O’Connor refers to an article in the New York Times from July, in which it was “argued [that] the green economy was “’shaping up to look less like the industrial workplace that lifted workers into the middle class in the 20th century than something more akin to an Amazon warehouse or a fleet of Uber drivers: gruelling work schedules, few unions, middling wages and limited benefits.’”

She felt that assessment was “a bit harsh”:

Data from the latest US Energy and Employment Report show median hourly wages in the solar and wind industries are about $24 and $26 respectively, roughly a third higher than the national median wage. That said, they pay substantially less than jobs in fossil fuel sectors, and their unionisation rates are lower too. That should hardly be a surprise. Nascent industries such as solar energy are developing in an era where unions are hugely diminished in scale and influence. But Biden is the most pro-union US president in decades: it will be interesting to see which levers he can pull to fulfil his promise that these will be “good paying union jobs”.

Indeed it will: After a century of central-planning failures, it’s not unfair to observe that good jobs are rarely created by a politician pulling a lever. Maybe the clever and canny architect of our recent triumph in Kabul can beat the odds, but taxpayers shouldn’t have to bet on it — although they will be forced to.

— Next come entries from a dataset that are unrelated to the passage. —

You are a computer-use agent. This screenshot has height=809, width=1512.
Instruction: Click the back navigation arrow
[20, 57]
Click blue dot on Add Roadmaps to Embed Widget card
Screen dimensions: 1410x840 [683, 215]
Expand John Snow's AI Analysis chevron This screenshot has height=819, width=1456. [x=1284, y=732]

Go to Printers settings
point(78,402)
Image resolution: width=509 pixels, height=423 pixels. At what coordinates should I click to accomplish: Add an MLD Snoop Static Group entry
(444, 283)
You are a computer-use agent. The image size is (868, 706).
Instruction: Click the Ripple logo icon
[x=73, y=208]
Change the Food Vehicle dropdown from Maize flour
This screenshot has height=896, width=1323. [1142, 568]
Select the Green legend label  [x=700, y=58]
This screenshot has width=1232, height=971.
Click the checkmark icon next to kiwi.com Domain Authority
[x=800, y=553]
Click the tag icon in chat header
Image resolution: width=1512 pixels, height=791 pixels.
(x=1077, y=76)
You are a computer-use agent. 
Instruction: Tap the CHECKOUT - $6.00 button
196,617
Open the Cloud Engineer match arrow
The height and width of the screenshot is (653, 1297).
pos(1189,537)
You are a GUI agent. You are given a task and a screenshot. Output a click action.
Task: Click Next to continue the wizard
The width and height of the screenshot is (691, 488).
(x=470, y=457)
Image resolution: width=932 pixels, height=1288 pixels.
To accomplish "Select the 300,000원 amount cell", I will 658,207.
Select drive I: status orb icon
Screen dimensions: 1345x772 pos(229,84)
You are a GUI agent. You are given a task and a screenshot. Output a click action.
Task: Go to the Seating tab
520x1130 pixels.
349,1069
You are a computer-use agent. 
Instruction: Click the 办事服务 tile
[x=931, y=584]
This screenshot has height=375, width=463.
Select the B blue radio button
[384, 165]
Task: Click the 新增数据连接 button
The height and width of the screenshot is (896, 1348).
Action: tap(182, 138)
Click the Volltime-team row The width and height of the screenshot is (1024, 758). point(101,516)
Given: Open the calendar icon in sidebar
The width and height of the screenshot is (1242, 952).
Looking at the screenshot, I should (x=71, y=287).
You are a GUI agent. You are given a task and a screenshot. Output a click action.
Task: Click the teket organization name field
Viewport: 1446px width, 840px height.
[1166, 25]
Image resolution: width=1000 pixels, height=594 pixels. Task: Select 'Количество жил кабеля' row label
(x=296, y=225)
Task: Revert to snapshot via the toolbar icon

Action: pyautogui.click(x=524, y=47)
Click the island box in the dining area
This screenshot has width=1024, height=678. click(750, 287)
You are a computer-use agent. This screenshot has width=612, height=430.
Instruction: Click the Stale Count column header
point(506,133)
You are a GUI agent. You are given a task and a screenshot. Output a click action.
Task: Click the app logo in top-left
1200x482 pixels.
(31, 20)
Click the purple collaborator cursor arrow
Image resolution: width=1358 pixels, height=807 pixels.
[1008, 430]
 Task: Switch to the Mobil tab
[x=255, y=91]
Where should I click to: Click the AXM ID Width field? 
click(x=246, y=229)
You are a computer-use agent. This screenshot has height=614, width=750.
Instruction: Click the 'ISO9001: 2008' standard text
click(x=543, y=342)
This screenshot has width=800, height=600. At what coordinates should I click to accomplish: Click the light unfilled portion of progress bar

It is well worth reading the New York Times’ article in full, not least the discussion on union issues and the economics of building, say, a wind farm. But securing well-paid jobs is going to involve rather more than higher rates of unionization. (Most) renewables have either been developed (or transformed into their current form) in the age of automation, and it shows:

Many solar farms often make do without a single worker on site.

And it is not enough that the ‘climate economy’ spurs the creation of new (and well-paid) jobs. It must create enough of them to make up for the existing jobs that will inevitably be lost in the transition towards net-zero greenhouse-gas emissions.

From the New York Times article (my emphasis added):

Since 2000, the United States has lost about two million private-sector union jobs, which pay above-average wages. To help revive such “high-quality middle-class” employment, as Mr. Biden refers to it, he has proposed federal subsidies to plug abandoned oil and gas wells, build electric vehicles and charging stations and speed the transition to renewable energy.

Industry studies, including one cited by the White House, suggest that vastly increasing the number of wind and solar farms could produce over half a million jobs a year over the next decade — primarily in construction and manufacturing.

David Popp, an economist at Syracuse University, said those job estimates were roughly in line with his study of the green jobs created by the Recovery Act of 2009, but with two caveats: First, the green jobs created then coincided with a loss of jobs elsewhere, including high-paying, unionized industrial jobs. And the green jobs did not appear to raise the wages of workers who filled them.

The effect of Mr. Biden’s plan, which would go further in displacing well-paid workers in fossil-fuel-related industries, could be similarly disappointing.

Adding the knock-on effects of the administration’s climate agenda on other areas of the economy (spoiler: they won’t be positive), and it’s difficult to feel much confidence in predictions of a positive net effect on jobs or wages.

Then throw in the impact of, say, higher corporate taxation or the continuing automation wave on employment . . .

But those are yet more discussions for another day.